======== SELECTED TEXT
Three years ago, during an in-depth discussion, co-founders Dr. Chengdiao Fan and Dr. Nicolas Kokkalis laid out a vision that now feels like a forgotten blueprint. Their comments offer rare clarity into what Pi was supposed to be long before price debates took over.
Pi Was Never Designed for Investors
Dr. Chengdiao Fan made one idea unmistakably clear. Pi was not built for crypto traders chasing returns. It was created for everyday people.
She explained that the project’s mission was to make cryptocurrency accessible by lowering financial and technical barriers. In her words, Bitcoin had become “too expensive” and too complicated for ordinary users.
Pi’s answer to this problem was simple: mining through a mobile phone. No rigs. No electricity bills. No specialized knowledge.
The Vision of a Real Utility Ecosystem
At the core of Pi’s long-term plan was an ecosystem where goods and services could be exchanged using PI. The founders imagined a marketplace similar to traditional Web2 products but powered by blockchain.
Pi was supposed to be used for practical value, not trading speculation. Users would spend it on real-world needs, hire freelancers, pay for services or buy goods inside a growing ecosystem. According to Fan, the token’s purpose was “practical benefits,” not price-driven returns.
================
======== EXTRACTED RECORDS
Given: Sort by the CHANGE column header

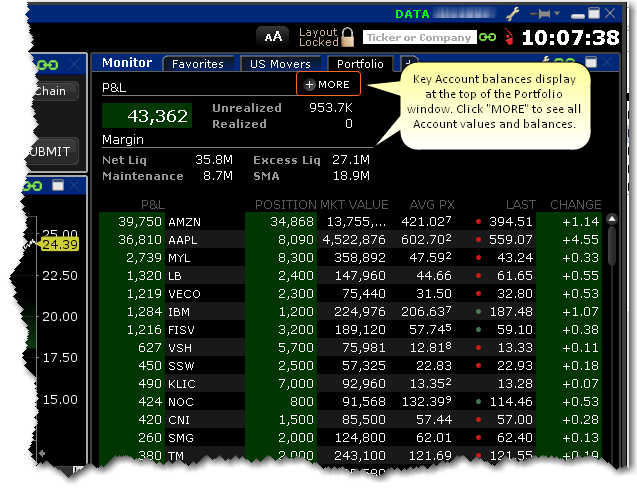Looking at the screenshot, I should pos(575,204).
================
======== EXTRACTED RECORDS
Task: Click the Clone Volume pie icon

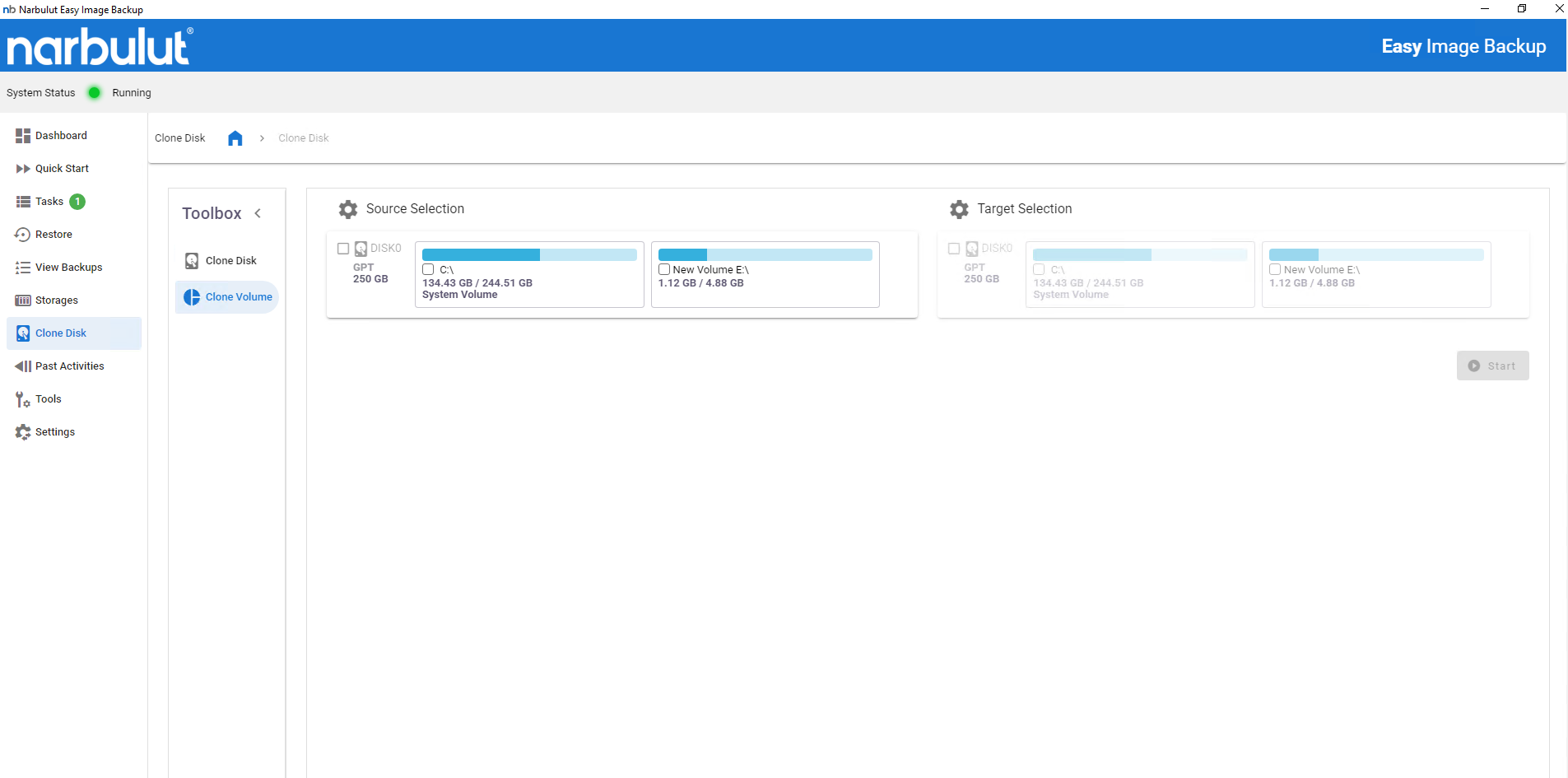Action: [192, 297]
================
* SHORT TASK
Rewrite the Pi passage beginning at the words "The Vision of" and stopping after "not price-driven returns.", with "freelancers" changed to "contractors". The items have no connection to the Pi passage.

* IN RESPONSE
The Vision of a Real Utility Ecosystem
At the core of Pi’s long-term plan was an ecosystem where goods and services could be exchanged using PI. The founders imagined a marketplace similar to traditional Web2 products but powered by blockchain.
Pi was supposed to be used for practical value, not trading speculation. Users would spend it on real-world needs, hire contractors, pay for services or buy goods inside a growing ecosystem. According to Fan, the token’s purpose was “practical benefits,” not price-driven returns.